Section 1311(d) of the PPACA stipulates that any Exchange has to be established as either a governmental agency or a nonprofit entity. There are advantages and disadvantages to both. If a state were to establish its exchange as a governmental agency, they would have the relative leisure of housing the exchange in a current state agency, with ready access to state administrators and coordinating agencies, such as the state Medicaid department. Possible downsides to making the exchange a governmental agency include the potential for operations to become politicized as well as becoming confined by stringent state hiring policies.
If a state were to set up the exchange as non profit entity it would not be directly under the state’s purview and would depoliticize potential staffing and decision-making challenges.

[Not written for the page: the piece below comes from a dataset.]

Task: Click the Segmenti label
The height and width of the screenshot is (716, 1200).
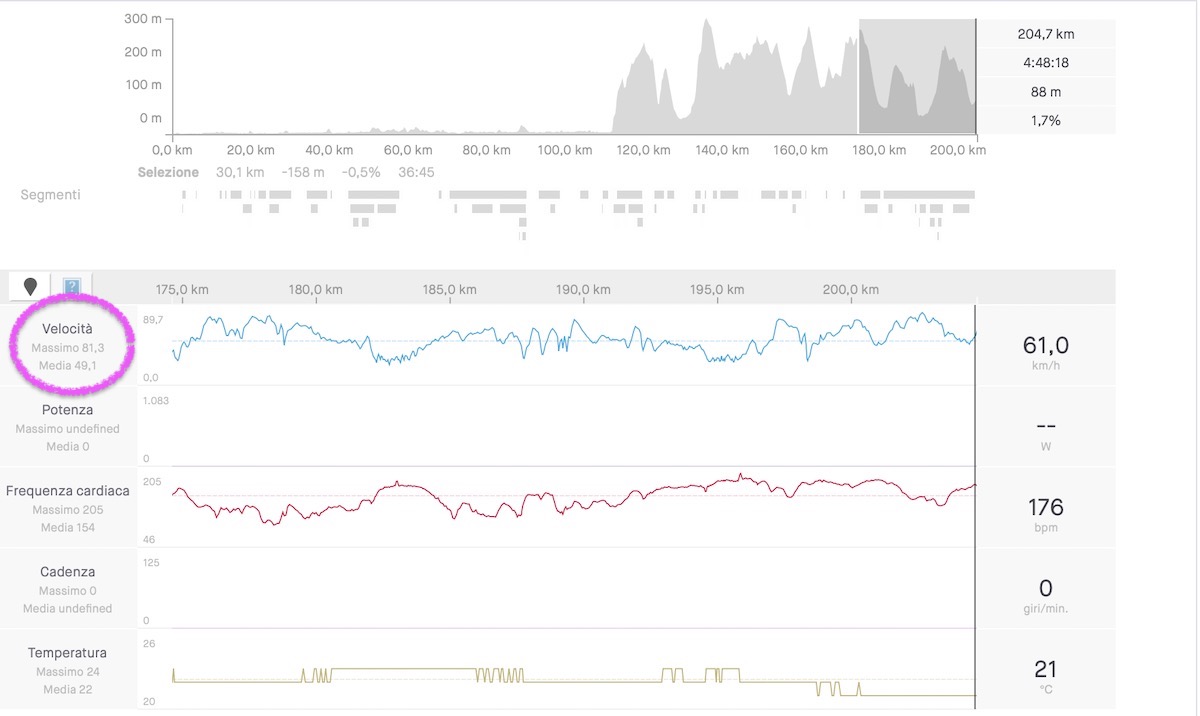Action: tap(50, 194)

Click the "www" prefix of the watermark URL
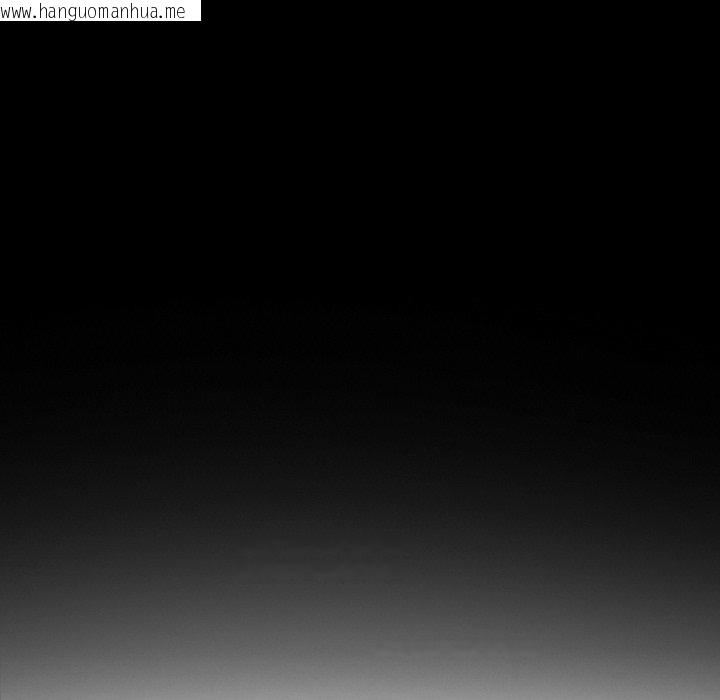pos(17,12)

Disadvantages to having the exchange set up as a non profit include a disconnect with state policymakers. The option to have the exchange located at an independent public agency or quasi governmental agency with a board appointed for the daily facilitation of the exchange is also incorporated into the model act.
PPACA Section 1311(f) allows states, with the approval of the federal department of HHS, to establish interstate or regional exchanges. This makes sense when you look at states like Vermont and New Hampshire that are geographically close and contain relatively sparse populations. An interstate exchange would streamline administrative costs. Regional exchanges can be equally as important with a state like New York that may find it advantageous to construct a regional exchange for New York City to keep it lithe and prevent it from becoming overburdened by bureaucracy. The model act does not specify how to establish these exchanges but the NAIC, through their Exchanges B subgroup, will undertake the issue and establish a paper on it for states that wish to examine this option.
The model act leaves open the possibility that states may have to go through producer or consulting licensing depending on how they establish their exchanges but does not explain what states would have to do to be required to get licensed.
The Model Act suggests that funding for the exchanges be derived from charging fees to health carriers that offer their plans through the state exchange. The exchanges will publish their costs on a website in order to establish transparency with consumers.